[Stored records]
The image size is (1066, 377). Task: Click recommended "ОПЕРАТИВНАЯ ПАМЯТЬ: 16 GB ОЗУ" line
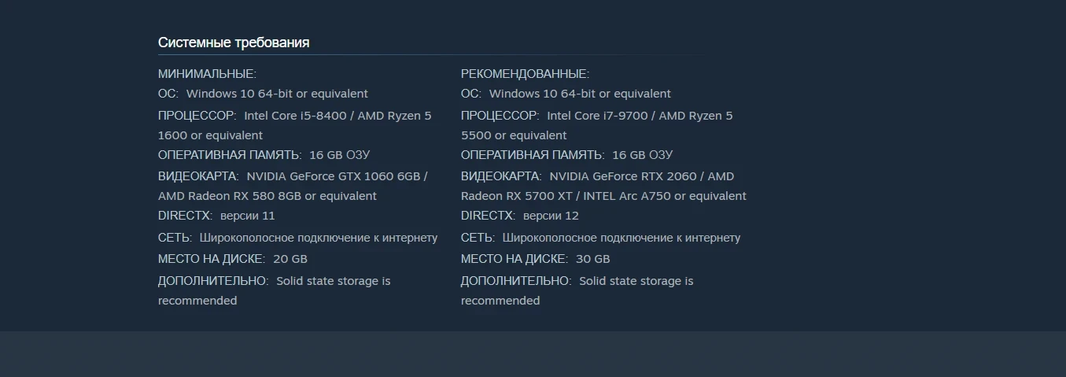[566, 155]
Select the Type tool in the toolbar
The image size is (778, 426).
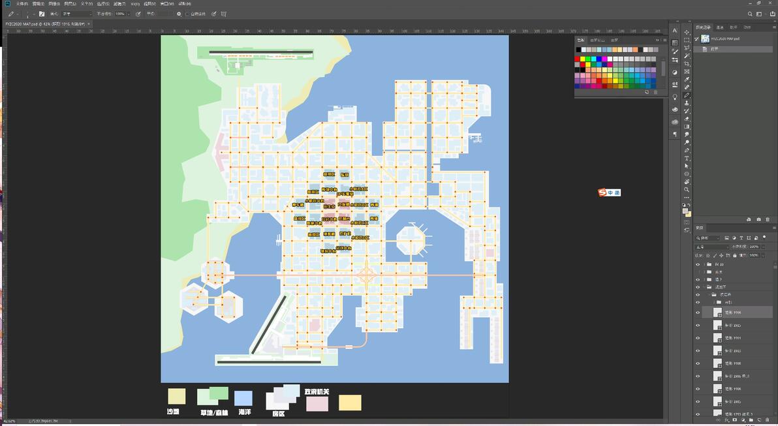687,159
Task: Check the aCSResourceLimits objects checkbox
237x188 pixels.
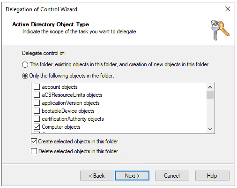Action: (x=37, y=95)
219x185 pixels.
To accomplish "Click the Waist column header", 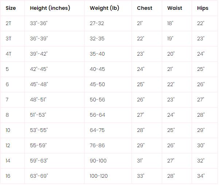I will [175, 8].
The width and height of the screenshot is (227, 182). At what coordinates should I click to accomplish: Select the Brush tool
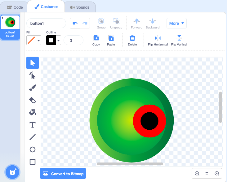pyautogui.click(x=33, y=88)
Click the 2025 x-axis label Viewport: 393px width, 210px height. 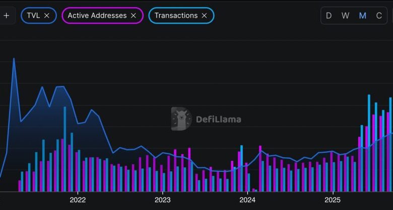(x=333, y=199)
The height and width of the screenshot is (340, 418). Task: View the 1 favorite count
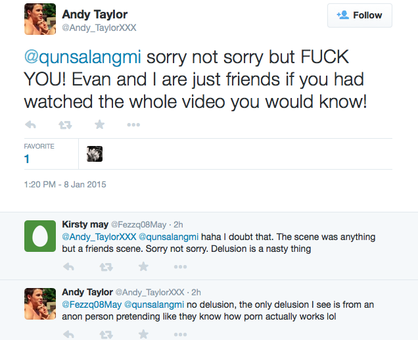click(26, 159)
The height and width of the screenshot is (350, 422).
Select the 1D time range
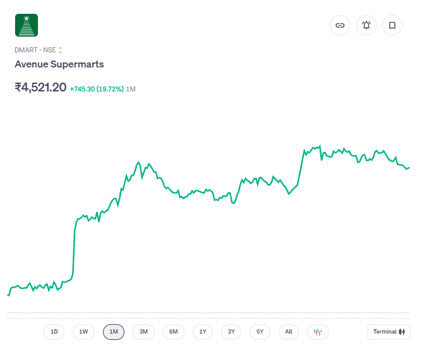[54, 332]
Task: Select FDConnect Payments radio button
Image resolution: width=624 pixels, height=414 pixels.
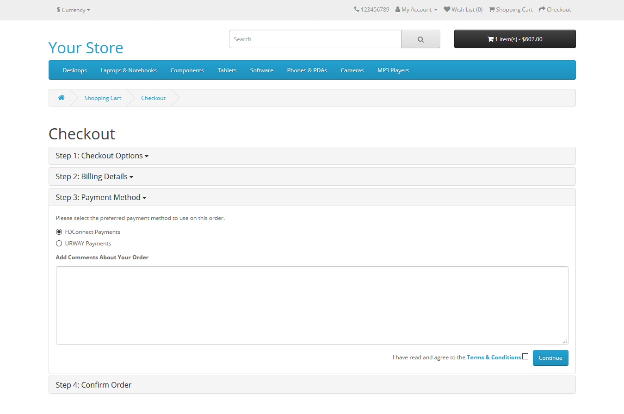Action: pos(59,232)
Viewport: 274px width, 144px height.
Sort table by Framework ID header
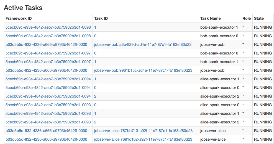[19, 18]
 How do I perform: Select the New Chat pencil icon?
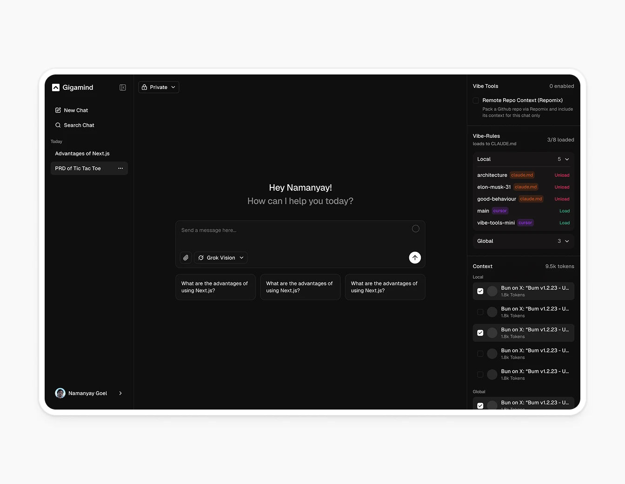click(58, 110)
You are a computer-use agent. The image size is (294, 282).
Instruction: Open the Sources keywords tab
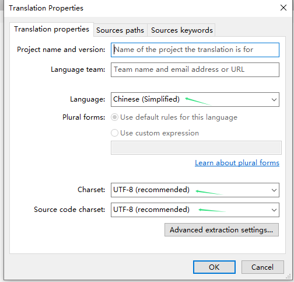(181, 30)
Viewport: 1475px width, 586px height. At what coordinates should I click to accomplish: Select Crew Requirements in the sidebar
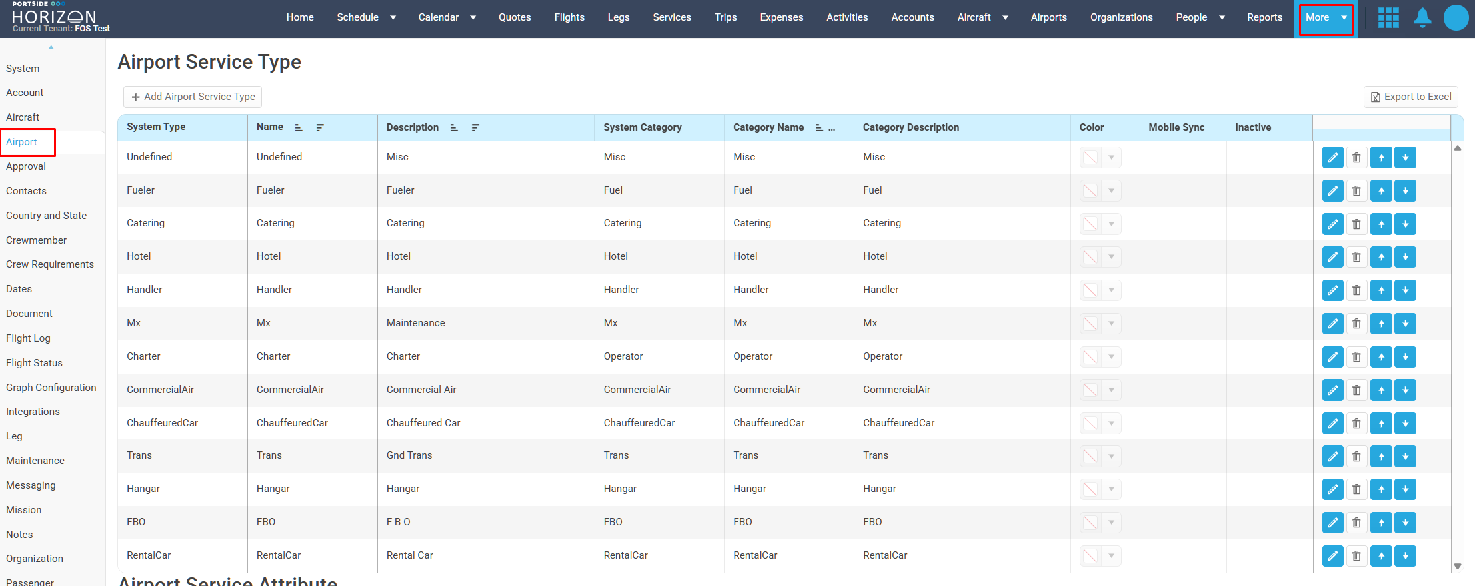point(50,264)
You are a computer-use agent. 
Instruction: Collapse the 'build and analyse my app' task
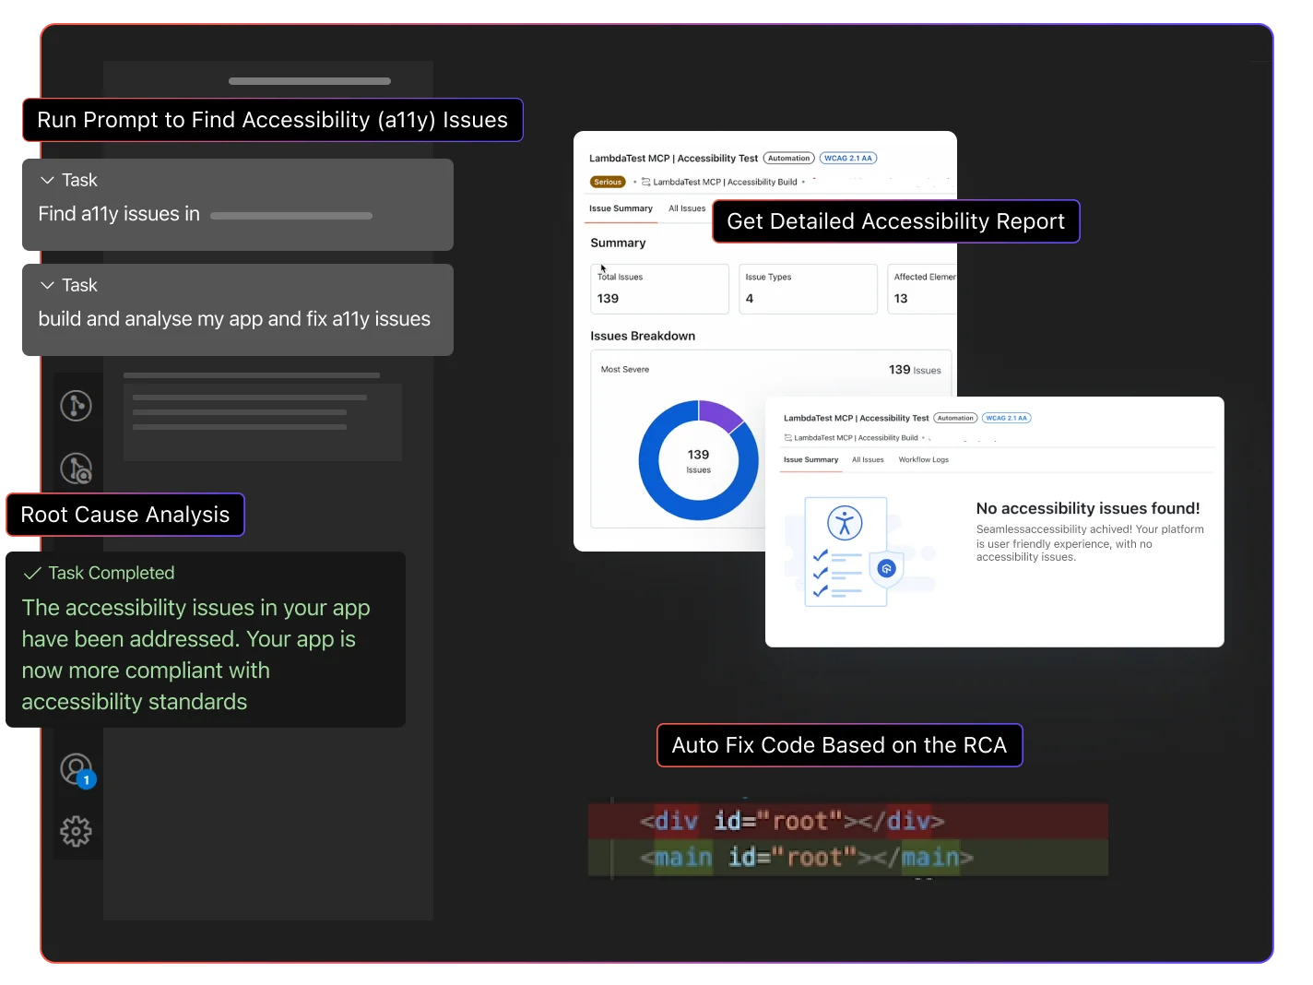[46, 285]
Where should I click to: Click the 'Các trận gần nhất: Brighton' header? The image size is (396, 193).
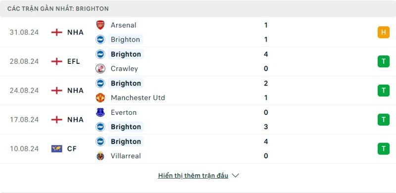pos(58,8)
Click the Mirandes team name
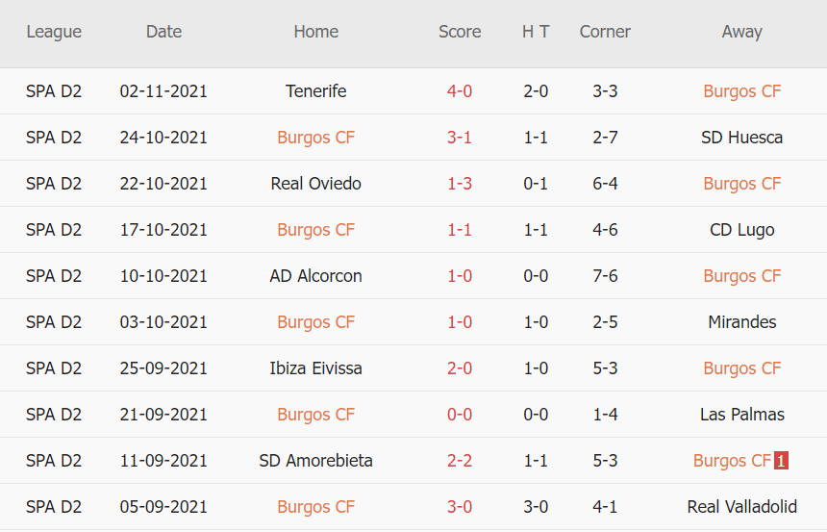This screenshot has height=532, width=827. [741, 322]
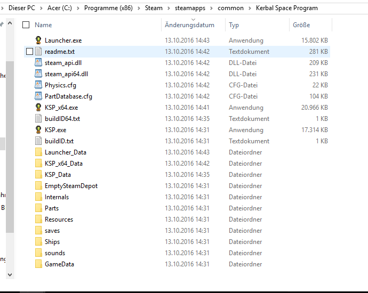The height and width of the screenshot is (293, 368).
Task: Click the KSP.exe application icon
Action: (38, 130)
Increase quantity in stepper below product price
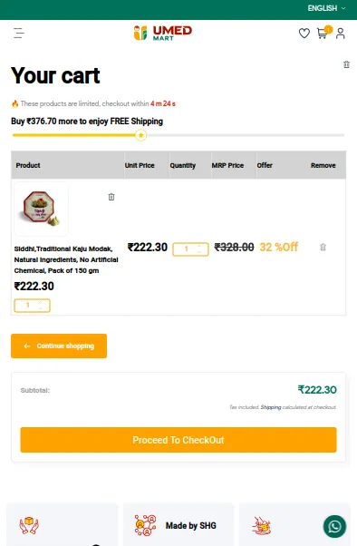Image resolution: width=357 pixels, height=546 pixels. pyautogui.click(x=41, y=303)
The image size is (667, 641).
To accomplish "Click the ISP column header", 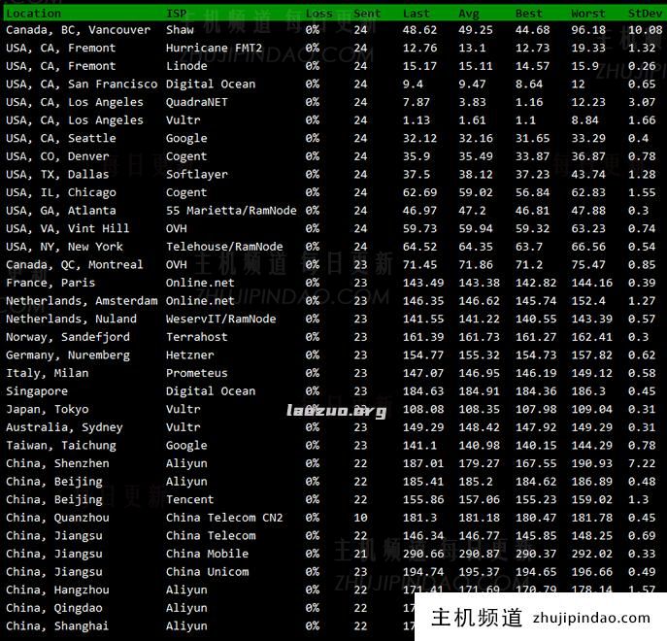I will [177, 14].
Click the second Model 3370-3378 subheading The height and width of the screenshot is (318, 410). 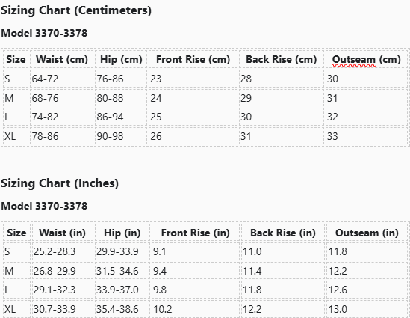point(44,206)
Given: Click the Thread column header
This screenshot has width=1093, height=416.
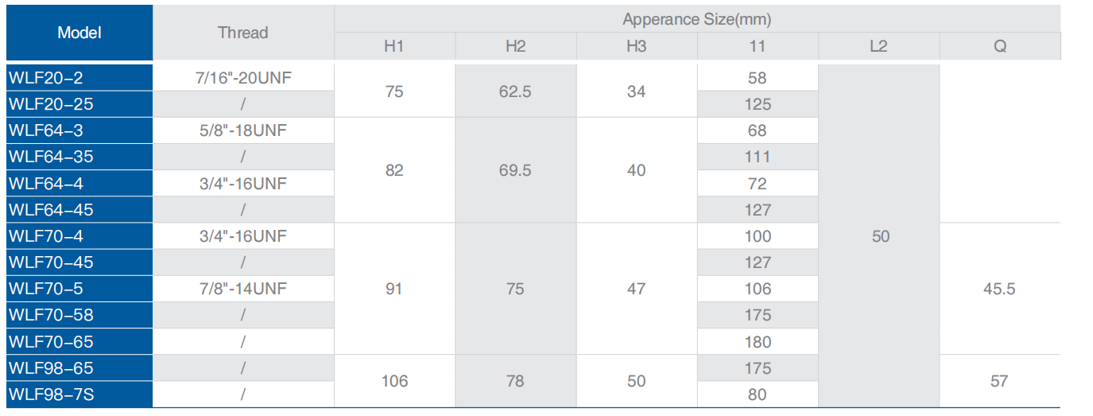Looking at the screenshot, I should (243, 33).
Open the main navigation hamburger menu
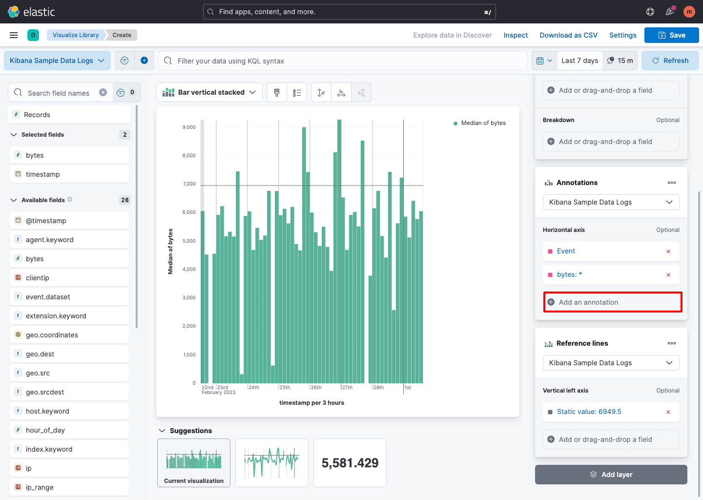The width and height of the screenshot is (703, 500). tap(13, 35)
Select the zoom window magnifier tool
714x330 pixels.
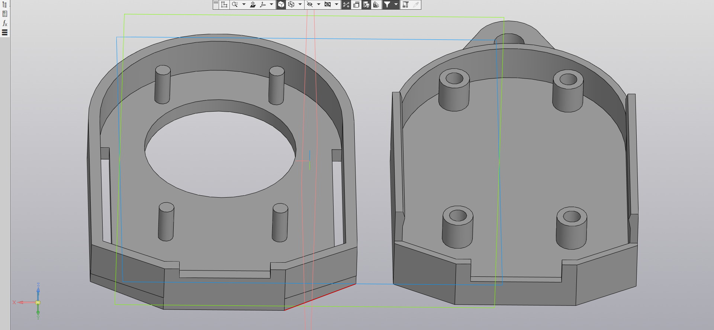[235, 4]
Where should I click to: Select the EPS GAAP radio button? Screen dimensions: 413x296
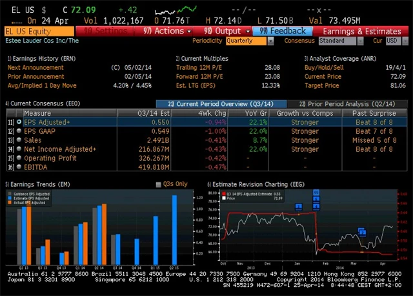click(19, 131)
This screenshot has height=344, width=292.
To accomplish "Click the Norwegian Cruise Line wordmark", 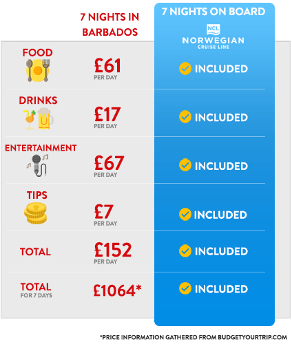I will pyautogui.click(x=213, y=43).
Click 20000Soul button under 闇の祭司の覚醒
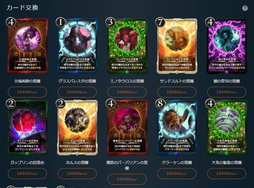Image resolution: width=254 pixels, height=188 pixels. [227, 92]
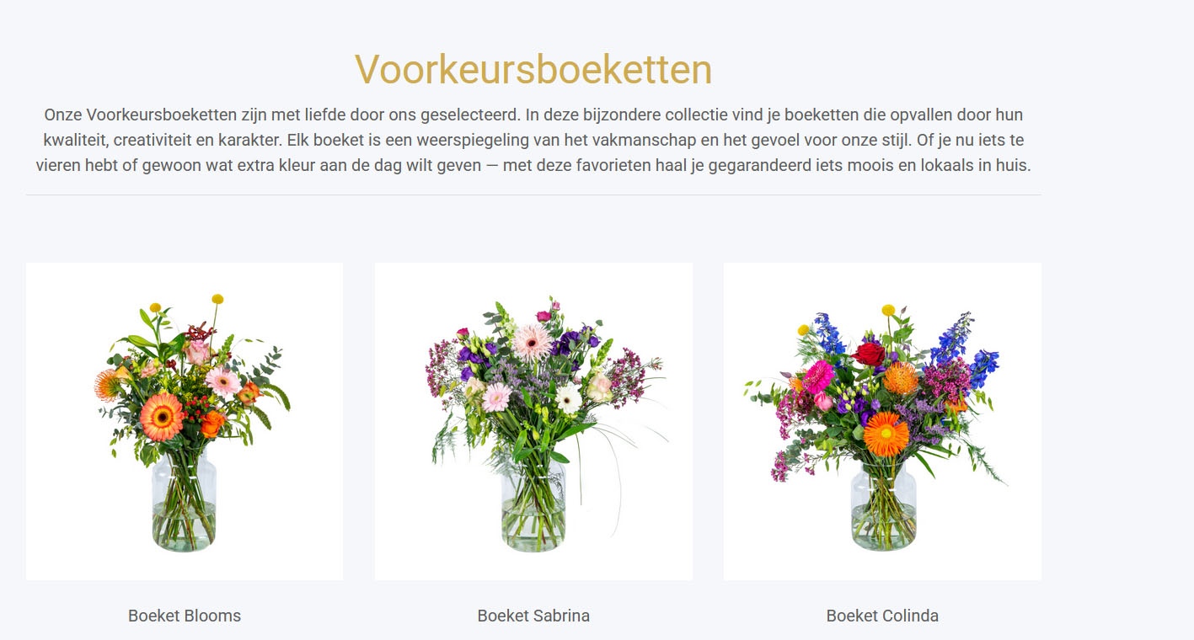Click the white gerbera in Boeket Sabrina
1194x640 pixels.
[569, 397]
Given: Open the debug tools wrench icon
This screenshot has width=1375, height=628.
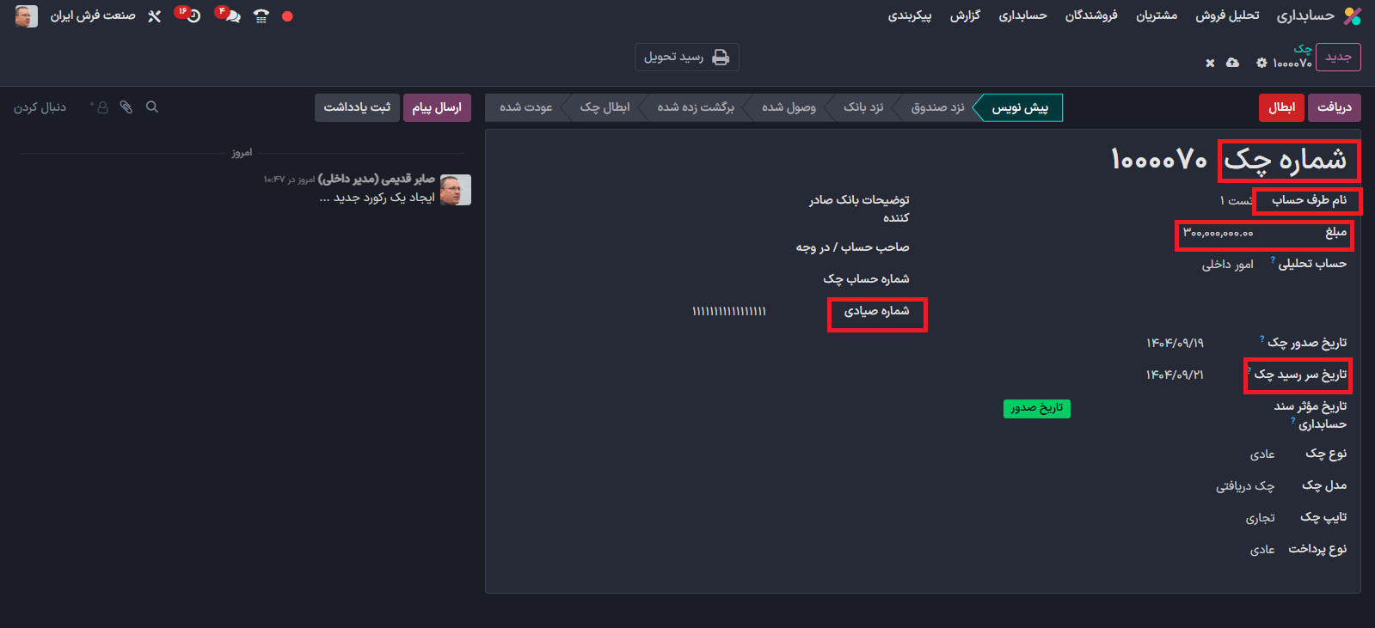Looking at the screenshot, I should click(155, 16).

__Activity__: Between and including the line with "Click 20000Soul button under 闇の祭司の覚醒" and the line with "Given: Open the debug tools wrench icon", repeat every line exactly as it appears above, with pictures left out.

__Exercise solution__:
Click 20000Soul button under 闇の祭司の覚醒
Image resolution: width=254 pixels, height=188 pixels. [227, 92]
Click the white gerbera in Boeket Sabrina
1194x640 pixels.
[569, 397]
Given: Open the debug tools wrench icon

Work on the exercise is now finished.